━━ Text passage

The rabbis preserved a small, cutting anecdote about a wealthy pagan whose appetite had outgrown his reason.
He sat down one evening at his fine marble dining table, which had been set with platters of delicacies from a dozen regions. Roasted meats, spiced wines, sweet breads. But the kitchen had failed to provide one particular variety of nut he had expected — a garnish, perhaps, or a favorite end-of-meal indulgence.
He stood up, seized the marble table, and smashed it to pieces.
The whole elaborate feast crashed to the floor. Meat and wine and bread and silver scattered across the room. All because one dish was missing.
The rabbis kept the story as a warning portrait. Here was a man who lived so entirely for sensual pleasure that the absence of a single refinement ruined the enjoyment of everything else in front of him. Twenty delicacies could not console him for one missing almond.
The Jewish counterposition is woven throughout the prayerbook. Before a meal, a Jew makes a blessing over bread — the simplest thing on the table. Before tasting fruit, a separate blessing. Each pleasure is named, thanked for, and received. The point of the system is to train the soul against exactly this heathen’s disease: the inability to taste what is present because one item is missing.
Gratitude, the rabbis knew, is not a weakness. It is the only remedy against a life that shatters itself over a bowl of absent nuts.

━━━━
━━ Data provided

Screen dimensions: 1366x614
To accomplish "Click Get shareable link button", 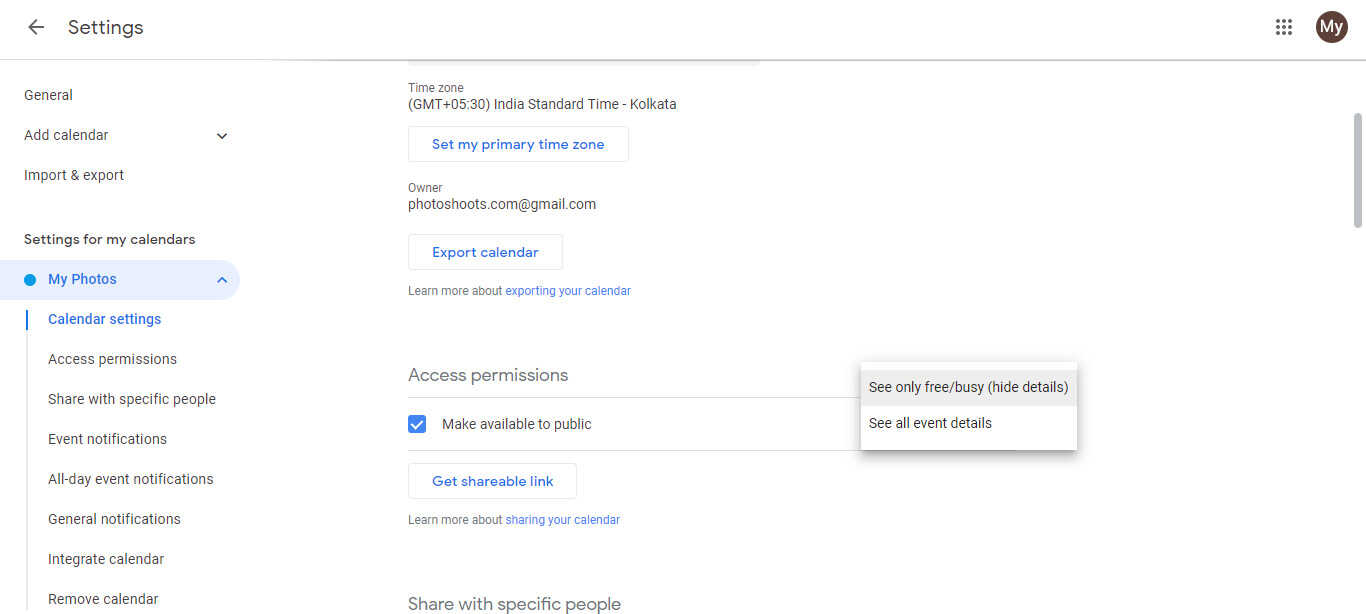I will click(x=492, y=481).
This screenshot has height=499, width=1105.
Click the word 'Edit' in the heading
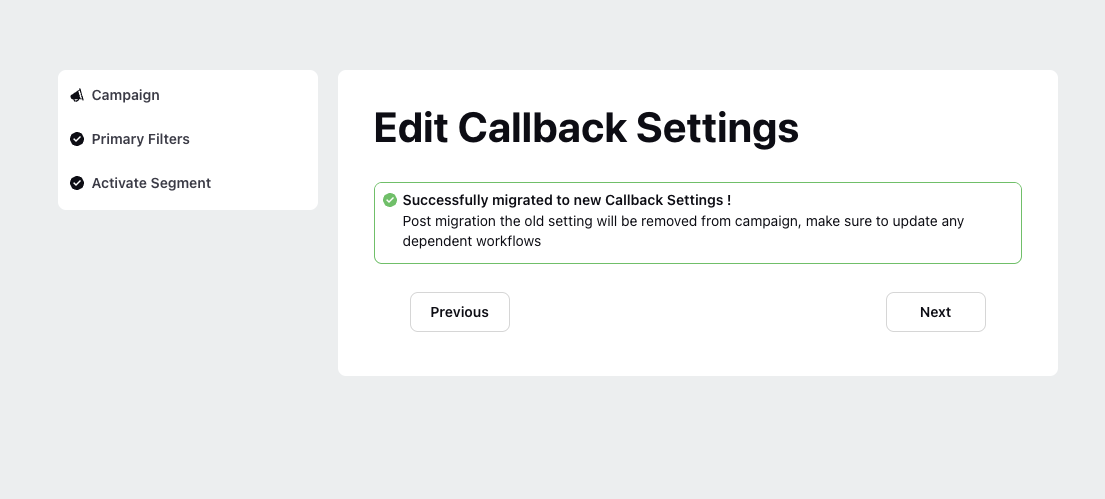(x=411, y=128)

━━━━

Copy out the full text above about the wealthy pagan who smashed his marble table, word for word.

▶ _Worked solution_
The rabbis preserved a small, cutting anecdote about a wealthy pagan whose appetite had outgrown his reason.
He sat down one evening at his fine marble dining table, which had been set with platters of delicacies from a dozen regions. Roasted meats, spiced wines, sweet breads. But the kitchen had failed to provide one particular variety of nut he had expected — a garnish, perhaps, or a favorite end-of-meal indulgence.
He stood up, seized the marble table, and smashed it to pieces.
The whole elaborate feast crashed to the floor. Meat and wine and bread and silver scattered across the room. All because one dish was missing.
The rabbis kept the story as a warning portrait. Here was a man who lived so entirely for sensual pleasure that the absence of a single refinement ruined the enjoyment of everything else in front of him. Twenty delicacies could not console him for one missing almond.
The Jewish counterposition is woven throughout the prayerbook. Before a meal, a Jew makes a blessing over bread — the simplest thing on the table. Before tasting fruit, a separate blessing. Each pleasure is named, thanked for, and received. The point of the system is to train the soul against exactly this heathen’s disease: the inability to taste what is present because one item is missing.
Gratitude, the rabbis knew, is not a weakness. It is the only remedy against a life that shatters itself over a bowl of absent nuts.